Despite a recent surge in policies taken from Citizens, the number of policies written by it continues to exceed the number taken out by private insurers. Reversing that trend is one of the Legislature’s highest priorities, said Sen. Ted Deutch, D-Boca Raton.
“The goal is for Citizens to at some point cease being the largest insurance company in the state,” Deutch said.
More Private Insurers Needed
That will require more private companies writing new policies in places where Citizens is adding policyholders, Binnun said. She pointed to condo associations in South Florida, a high-risk market most want to avoid.
“Citizens’ growth is so dependent on the market itself,” she said.
Citizens’ cash surplus, the amount of cash available to pay claims, is expected to grow from $2.64 billion now to about $4 billion by the end of this year, Binnun said.
The problem is, Citizens already has too much exposure statewide – about $485 billion. Taking on more policies will make things worse, experts say.
The $4 billion is just a fraction of what Citizens will need to pay claims resulting from a major hurricane. If one major storm hit the state, Citizens’ losses could rise to $24 billion, Binnun said.
Binnun told the committee Citizens has almost $23 billion to pay in claims, including $12 billion from the state’s Hurricane Catastrophe Fund, $6.5 billion from lenders and about $4 billion in cash by year’s end.
“The cat fund is critical to Citizens with respect to our ability to pay claims,” Binnun said.
Based on Citizens’ current financial condition, about $5.8 billion of the $24 billion in losses resulting from a major hurricane would be paid by Floridians in the form of assessments on all auto and homeowner policies.
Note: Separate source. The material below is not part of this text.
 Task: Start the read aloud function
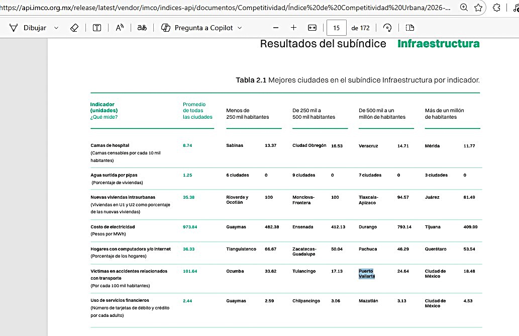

A proposal by House and Senate lawmakers to reduce the cat fund by $3 billion would reduce the risk now borne by Florida taxpayers and encourage private insurers to shoulder more. But cutting the cat fund, which provides low-cost reinsurance to the private market, could lead to higher rates for homeowners.
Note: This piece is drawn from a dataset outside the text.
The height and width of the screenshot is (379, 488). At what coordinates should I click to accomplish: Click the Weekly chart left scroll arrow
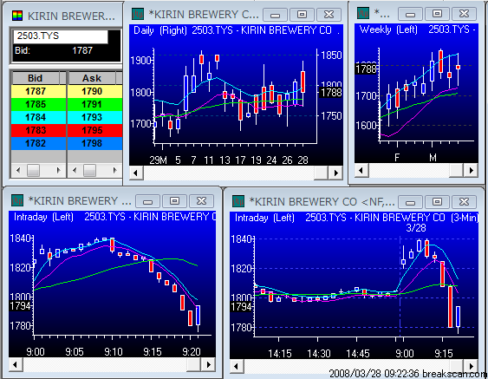coord(361,170)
Higher rates are possible but not certain, Deutch said, adding that lower reinsurance costs may help keep rates steady.
“We need to look at the proposed cat fund reductions together with the efforts that Citizens is making to shift policyholders out of Citizens with the goal of reducing exposure,” Deutch said.
John Forney, a financial adviser for Raymond James & Associates, said if a major hurricane hit the state, assessments from the cat fund could reach $25 billion, the amount the state would have to borrow to cover claims.
Volatility And The Cat Fund
Considering the volatility of today’s financial markets, Forney questioned the cat fund’s ability to borrow that much.
“I am less comfortable with their ability to bond for very large amounts now than I have been in the past.”
Reducing the cat fund would be “a step in the right direction,” Forney said.
Citizens, established in 2002 as an insurer of last resort, is required by law to take on policies no other company wants.
Last year, the Legislature and Gov. Charlie Crist froze Citizens’ rates until 2009, allowing the state-backed company to compete with private insurers. It was Crist’s way of putting pressure on the industry to lower its rates.
As a result, Citizens’ extraordinary growth accelerated. Citizens’ policy count has grown from more than 810,000 in 2005 to more than 1.3 million now.
“We’re facing unprecedented issues at this time,” said Sen. JD Alexander, R-Winter Haven. “We have to try to figure out how to craft policy to protect the people of Florida.”